··· Source material ···
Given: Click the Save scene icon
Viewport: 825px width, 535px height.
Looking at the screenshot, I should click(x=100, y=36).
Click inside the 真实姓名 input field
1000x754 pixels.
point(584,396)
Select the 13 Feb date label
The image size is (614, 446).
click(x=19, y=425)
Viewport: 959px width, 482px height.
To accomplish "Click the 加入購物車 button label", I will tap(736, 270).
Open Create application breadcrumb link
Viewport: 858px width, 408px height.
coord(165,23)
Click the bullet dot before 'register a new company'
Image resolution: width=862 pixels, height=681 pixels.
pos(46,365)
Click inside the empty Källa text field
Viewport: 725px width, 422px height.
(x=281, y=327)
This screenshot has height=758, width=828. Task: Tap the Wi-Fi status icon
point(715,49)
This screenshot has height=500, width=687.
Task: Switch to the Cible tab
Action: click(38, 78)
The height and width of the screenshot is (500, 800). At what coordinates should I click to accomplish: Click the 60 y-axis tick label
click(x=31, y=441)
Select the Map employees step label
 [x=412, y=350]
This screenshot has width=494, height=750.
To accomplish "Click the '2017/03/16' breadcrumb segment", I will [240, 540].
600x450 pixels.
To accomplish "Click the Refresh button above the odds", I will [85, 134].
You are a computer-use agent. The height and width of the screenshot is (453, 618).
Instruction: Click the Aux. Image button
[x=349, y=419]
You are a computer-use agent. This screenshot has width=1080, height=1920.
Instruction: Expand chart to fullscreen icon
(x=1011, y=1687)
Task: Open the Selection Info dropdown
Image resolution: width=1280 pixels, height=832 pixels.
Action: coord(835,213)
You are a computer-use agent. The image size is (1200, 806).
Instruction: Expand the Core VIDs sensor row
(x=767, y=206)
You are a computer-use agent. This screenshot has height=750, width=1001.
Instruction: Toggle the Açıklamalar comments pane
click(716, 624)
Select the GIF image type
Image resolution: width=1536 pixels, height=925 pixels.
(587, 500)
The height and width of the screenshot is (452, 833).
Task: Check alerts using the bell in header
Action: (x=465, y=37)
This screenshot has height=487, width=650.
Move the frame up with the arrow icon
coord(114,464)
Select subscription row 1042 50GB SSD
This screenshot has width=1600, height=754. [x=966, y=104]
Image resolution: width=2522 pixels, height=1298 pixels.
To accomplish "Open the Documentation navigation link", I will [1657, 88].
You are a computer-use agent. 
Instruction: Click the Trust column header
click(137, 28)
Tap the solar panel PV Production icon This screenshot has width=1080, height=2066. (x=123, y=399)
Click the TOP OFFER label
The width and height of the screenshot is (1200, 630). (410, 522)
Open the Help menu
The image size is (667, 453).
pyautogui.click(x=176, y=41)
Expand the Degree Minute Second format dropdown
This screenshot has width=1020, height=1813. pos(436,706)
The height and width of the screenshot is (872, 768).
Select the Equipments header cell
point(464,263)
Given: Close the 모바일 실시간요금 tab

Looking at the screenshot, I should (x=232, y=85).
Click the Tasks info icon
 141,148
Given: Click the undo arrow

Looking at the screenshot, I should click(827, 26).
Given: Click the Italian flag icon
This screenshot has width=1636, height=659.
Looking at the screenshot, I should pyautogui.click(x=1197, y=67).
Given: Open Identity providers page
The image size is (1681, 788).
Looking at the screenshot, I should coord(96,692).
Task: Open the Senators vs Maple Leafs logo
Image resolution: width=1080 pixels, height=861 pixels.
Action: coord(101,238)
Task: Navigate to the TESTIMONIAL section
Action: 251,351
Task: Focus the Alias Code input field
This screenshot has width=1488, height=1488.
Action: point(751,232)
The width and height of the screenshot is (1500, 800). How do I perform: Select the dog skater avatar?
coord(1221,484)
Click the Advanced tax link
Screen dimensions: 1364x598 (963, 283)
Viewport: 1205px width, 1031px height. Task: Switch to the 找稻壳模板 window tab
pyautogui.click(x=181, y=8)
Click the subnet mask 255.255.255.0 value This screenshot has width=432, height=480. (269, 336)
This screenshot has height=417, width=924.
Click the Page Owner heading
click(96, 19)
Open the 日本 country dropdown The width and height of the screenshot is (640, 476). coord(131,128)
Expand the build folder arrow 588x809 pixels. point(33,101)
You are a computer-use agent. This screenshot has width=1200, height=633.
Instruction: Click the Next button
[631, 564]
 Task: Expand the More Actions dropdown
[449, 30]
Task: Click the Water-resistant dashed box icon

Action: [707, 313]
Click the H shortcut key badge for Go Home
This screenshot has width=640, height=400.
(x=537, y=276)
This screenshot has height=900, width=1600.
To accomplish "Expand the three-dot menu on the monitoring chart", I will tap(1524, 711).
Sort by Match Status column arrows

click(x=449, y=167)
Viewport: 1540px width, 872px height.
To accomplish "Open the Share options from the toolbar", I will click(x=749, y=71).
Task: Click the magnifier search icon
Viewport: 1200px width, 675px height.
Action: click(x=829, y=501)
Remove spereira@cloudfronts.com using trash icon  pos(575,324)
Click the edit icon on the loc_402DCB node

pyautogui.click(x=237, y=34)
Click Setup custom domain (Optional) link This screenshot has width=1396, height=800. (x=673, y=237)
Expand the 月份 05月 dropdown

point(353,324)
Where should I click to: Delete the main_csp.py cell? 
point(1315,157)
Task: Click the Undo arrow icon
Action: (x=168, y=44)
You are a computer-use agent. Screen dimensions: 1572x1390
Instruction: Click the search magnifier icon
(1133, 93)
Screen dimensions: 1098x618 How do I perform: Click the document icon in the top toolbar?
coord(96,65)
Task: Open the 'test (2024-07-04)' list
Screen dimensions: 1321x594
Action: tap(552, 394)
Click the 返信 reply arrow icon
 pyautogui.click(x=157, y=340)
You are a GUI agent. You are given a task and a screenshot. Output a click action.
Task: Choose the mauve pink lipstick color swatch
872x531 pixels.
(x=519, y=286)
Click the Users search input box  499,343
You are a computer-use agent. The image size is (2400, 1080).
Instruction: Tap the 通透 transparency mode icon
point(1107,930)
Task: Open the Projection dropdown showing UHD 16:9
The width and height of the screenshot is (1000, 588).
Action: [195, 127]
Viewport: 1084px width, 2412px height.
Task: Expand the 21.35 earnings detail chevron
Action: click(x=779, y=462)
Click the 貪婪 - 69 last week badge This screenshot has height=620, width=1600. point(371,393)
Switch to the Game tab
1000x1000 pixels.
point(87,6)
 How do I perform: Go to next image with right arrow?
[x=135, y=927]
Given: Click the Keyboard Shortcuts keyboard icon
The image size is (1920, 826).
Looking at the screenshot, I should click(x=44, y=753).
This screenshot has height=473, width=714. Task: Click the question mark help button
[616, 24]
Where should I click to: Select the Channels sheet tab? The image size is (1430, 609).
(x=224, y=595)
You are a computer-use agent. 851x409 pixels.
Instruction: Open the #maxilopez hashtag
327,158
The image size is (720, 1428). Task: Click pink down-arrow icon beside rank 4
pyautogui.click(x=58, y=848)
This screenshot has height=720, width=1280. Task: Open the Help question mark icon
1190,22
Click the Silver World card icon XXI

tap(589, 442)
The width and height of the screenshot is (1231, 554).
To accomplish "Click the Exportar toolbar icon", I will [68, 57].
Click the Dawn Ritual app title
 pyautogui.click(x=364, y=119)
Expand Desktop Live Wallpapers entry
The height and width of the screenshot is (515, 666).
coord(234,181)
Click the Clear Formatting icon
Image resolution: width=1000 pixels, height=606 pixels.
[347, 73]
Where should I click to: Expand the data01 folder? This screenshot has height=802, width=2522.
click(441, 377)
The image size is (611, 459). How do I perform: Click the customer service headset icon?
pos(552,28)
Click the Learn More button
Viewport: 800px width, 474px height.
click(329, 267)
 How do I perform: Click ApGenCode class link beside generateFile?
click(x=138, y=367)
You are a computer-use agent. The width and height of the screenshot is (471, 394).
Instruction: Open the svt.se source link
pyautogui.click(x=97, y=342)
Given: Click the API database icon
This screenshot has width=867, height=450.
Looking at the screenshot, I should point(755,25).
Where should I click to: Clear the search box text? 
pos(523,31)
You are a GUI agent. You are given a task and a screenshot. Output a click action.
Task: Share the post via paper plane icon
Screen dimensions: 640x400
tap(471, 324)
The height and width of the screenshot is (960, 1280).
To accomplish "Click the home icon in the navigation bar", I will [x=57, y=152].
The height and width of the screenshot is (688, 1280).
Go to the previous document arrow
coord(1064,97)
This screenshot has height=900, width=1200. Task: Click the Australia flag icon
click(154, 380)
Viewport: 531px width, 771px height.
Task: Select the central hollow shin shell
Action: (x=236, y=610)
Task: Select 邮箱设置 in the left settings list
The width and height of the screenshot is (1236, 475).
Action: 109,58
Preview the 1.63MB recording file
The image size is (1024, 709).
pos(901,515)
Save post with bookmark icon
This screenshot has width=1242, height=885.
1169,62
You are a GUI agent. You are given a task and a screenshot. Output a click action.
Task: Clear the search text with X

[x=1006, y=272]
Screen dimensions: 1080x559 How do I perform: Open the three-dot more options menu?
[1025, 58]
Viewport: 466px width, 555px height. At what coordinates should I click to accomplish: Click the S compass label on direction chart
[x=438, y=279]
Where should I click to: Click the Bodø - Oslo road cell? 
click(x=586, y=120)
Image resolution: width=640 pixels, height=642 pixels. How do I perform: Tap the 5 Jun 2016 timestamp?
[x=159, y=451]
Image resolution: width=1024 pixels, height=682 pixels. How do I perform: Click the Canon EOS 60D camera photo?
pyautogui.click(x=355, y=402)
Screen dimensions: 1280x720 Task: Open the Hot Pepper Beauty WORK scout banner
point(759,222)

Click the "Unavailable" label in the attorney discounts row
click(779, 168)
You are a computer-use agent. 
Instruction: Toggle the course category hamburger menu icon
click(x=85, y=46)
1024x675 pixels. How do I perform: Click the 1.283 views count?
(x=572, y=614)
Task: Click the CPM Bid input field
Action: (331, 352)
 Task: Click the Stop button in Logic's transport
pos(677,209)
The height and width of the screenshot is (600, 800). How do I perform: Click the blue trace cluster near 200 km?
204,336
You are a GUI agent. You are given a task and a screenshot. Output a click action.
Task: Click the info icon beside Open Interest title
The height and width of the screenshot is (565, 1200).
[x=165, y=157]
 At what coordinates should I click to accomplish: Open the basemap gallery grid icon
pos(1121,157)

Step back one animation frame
···
Across the listing, count the lines that contain "breadcrumb". Nothing but the number should be returned.

> **Answer space**
2